2.3 Automatic Renewal. Customer must terminate any automatically renewing subscription to the applicable Services at least five (5) days before it renews in accordance with this Agreement in order to avoid billing of the recurring subscription fees to Customer. By choosing an automatically renewing subscription plan, Customer acknowledges that it has a recurring payment feature and Customer accepts responsibility for all recurring charges prior to termination. If there are no valid payment methods on file for Customer, C.Scale may send Customer invoices for any amounts due, and Customer will pay such invoices within thirty (30) days of Customer’s receipt thereof.

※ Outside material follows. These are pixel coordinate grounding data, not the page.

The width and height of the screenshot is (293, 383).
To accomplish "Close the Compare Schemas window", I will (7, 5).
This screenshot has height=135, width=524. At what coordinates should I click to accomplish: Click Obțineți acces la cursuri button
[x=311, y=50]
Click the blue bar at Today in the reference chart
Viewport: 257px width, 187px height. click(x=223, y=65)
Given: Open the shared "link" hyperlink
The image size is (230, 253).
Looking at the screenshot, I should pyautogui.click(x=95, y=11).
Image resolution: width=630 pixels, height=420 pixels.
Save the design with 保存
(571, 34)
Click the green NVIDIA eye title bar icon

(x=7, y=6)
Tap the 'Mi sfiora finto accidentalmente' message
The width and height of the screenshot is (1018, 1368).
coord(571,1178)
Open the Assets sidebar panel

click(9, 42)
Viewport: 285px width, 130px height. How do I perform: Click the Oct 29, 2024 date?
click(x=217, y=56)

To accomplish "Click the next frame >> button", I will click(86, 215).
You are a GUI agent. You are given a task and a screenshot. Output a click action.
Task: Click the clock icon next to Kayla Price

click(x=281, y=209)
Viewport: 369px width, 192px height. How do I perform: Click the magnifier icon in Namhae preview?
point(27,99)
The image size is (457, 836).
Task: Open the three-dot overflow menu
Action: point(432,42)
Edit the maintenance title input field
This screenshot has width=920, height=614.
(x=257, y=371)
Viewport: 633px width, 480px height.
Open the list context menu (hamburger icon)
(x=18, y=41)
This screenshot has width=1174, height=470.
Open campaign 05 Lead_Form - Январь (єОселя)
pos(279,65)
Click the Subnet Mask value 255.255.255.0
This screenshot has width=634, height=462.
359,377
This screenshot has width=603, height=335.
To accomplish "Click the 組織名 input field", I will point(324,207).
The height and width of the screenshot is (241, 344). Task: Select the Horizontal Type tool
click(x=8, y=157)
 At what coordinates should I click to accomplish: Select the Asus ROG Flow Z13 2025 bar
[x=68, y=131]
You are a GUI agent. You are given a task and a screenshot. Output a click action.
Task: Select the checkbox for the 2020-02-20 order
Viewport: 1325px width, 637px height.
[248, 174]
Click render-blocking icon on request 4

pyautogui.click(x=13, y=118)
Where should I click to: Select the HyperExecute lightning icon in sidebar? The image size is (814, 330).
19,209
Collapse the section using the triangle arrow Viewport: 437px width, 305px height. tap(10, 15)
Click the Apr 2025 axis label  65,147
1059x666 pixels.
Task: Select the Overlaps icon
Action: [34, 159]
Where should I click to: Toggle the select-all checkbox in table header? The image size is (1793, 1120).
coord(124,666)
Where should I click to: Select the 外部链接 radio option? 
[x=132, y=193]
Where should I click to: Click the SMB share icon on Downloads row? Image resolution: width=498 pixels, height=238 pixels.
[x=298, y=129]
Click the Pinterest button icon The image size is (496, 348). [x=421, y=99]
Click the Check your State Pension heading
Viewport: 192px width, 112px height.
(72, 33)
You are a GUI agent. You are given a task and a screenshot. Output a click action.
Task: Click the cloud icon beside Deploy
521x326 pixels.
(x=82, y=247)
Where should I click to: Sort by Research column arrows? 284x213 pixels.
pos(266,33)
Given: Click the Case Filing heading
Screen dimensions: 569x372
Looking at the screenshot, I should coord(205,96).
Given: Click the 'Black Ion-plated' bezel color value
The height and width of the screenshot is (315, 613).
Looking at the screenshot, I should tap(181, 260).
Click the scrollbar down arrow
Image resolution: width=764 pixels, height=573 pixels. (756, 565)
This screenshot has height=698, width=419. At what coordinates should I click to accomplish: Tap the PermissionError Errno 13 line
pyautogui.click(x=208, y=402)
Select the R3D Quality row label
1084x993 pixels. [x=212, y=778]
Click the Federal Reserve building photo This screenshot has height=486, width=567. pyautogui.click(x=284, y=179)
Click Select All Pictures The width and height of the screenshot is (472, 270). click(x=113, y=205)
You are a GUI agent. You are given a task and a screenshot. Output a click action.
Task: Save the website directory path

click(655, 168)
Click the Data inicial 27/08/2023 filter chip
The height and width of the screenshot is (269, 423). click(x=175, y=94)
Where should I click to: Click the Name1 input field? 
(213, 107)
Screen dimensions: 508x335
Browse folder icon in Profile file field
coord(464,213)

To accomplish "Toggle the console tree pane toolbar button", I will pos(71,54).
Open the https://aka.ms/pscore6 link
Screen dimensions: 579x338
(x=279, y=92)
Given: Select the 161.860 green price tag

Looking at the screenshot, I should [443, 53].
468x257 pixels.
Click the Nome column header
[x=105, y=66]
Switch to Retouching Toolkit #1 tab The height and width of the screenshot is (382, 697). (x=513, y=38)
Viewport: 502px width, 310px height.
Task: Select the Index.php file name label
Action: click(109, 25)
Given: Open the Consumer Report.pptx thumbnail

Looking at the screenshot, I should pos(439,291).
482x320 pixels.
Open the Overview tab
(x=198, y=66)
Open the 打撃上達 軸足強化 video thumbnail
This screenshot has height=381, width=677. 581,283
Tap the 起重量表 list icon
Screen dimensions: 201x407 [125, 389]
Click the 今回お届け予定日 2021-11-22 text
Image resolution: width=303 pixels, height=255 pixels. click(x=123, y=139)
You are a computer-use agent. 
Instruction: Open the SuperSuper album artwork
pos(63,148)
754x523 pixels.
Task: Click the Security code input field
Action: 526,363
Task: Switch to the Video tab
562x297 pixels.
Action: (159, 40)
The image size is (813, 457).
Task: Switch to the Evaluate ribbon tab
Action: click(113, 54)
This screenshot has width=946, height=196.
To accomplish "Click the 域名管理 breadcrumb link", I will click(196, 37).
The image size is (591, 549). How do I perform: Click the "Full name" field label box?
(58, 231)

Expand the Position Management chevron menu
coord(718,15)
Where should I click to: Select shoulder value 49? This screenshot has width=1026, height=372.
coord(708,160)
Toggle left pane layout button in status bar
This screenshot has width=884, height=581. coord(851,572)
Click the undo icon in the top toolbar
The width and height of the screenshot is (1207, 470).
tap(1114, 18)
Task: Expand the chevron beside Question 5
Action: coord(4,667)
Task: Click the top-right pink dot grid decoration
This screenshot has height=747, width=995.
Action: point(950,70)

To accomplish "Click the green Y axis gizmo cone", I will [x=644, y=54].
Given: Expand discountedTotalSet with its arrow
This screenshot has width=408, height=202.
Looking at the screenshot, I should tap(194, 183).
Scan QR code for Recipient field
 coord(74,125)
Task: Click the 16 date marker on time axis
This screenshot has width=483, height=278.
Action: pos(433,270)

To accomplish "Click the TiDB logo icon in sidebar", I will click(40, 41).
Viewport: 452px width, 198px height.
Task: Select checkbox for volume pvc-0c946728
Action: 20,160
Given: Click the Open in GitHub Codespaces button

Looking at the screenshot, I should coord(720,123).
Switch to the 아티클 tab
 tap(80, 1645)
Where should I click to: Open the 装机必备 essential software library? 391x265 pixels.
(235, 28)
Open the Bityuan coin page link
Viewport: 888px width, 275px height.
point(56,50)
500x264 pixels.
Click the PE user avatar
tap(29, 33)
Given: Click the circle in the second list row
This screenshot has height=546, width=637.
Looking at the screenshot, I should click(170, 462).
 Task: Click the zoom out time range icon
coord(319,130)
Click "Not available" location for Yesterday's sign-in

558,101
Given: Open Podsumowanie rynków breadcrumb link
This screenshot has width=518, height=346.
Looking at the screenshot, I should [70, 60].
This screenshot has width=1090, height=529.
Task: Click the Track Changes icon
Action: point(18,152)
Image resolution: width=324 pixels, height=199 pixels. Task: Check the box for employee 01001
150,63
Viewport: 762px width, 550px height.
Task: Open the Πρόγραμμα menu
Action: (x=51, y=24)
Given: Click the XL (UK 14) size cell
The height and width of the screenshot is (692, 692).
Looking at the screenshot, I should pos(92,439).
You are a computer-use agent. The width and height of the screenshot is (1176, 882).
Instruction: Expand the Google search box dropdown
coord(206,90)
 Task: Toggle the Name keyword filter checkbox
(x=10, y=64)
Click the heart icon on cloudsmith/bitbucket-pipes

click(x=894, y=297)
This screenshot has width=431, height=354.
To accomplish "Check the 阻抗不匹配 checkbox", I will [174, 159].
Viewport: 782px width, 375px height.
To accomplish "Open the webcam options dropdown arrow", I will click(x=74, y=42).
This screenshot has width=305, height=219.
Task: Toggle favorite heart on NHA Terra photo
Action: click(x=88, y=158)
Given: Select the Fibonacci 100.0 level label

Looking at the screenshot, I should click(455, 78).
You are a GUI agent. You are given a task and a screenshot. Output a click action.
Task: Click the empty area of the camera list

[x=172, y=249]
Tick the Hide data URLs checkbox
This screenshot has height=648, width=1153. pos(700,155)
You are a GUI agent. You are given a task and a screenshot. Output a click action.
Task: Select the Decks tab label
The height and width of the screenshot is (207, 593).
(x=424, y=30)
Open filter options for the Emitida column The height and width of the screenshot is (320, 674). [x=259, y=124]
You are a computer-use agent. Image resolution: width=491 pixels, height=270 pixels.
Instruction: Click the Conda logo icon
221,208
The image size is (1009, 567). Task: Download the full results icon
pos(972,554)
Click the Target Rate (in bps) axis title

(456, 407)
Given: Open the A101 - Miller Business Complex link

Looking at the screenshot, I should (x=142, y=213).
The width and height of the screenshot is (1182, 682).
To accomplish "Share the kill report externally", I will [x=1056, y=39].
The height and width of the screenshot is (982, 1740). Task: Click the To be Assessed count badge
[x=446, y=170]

2.4 Taxes. Prices do not include, and Customer must pay or reimburse C.Scale for, all federal, state, local, sales, use, value added, excise, or other taxes, fees, or duties arising out of this Agreement, or the transactions contemplated by this Agreement (other than taxes based on C.Scale’s net income). If C.Scale has a legal obligation to pay or collect sales tax for which Customer is responsible, C.Scale will calculate the sales tax based upon the billing information it has about Customer and charge Customer that amount (which, if Customer’s billing information is incomplete or inaccurate, may be the highest prevailing rate then in effect), unless Customer timely provides C.Scale with a valid tax exemption certificate acceptable to the appropriate taxing authority.

3. Term and Termination

3.1 Term. This Agreement will start on the effective date of Customer’s first Order and, unless terminated earlier in accordance with this Agreement, will continue until all Orders hereunder have expired or been terminated for ninety (90) days. Additionally, in the event that all Orders have expired or terminated, either party may terminate this Agreement upon written notice to the other party.

3.2 Subscription Term; Automatic Renewal. The duration of Customer’s initial subscription term for each Order will be as set forth in such Order (“Initial Subscription Term”), and, unless otherwise indicated in the Order, shall automatically renew on a recurring basis for additional subscription periods of the same duration as the Initial Subscription Term (as applicable, a “Renewal Subscription Term”) until terminated or cancelled by Customer or C.Scale as set forth below. The Initial Subscription Term of an Order, together with any applicable Renewal Subscription Term(s) for such Order, are collectively, the “Subscription Term.”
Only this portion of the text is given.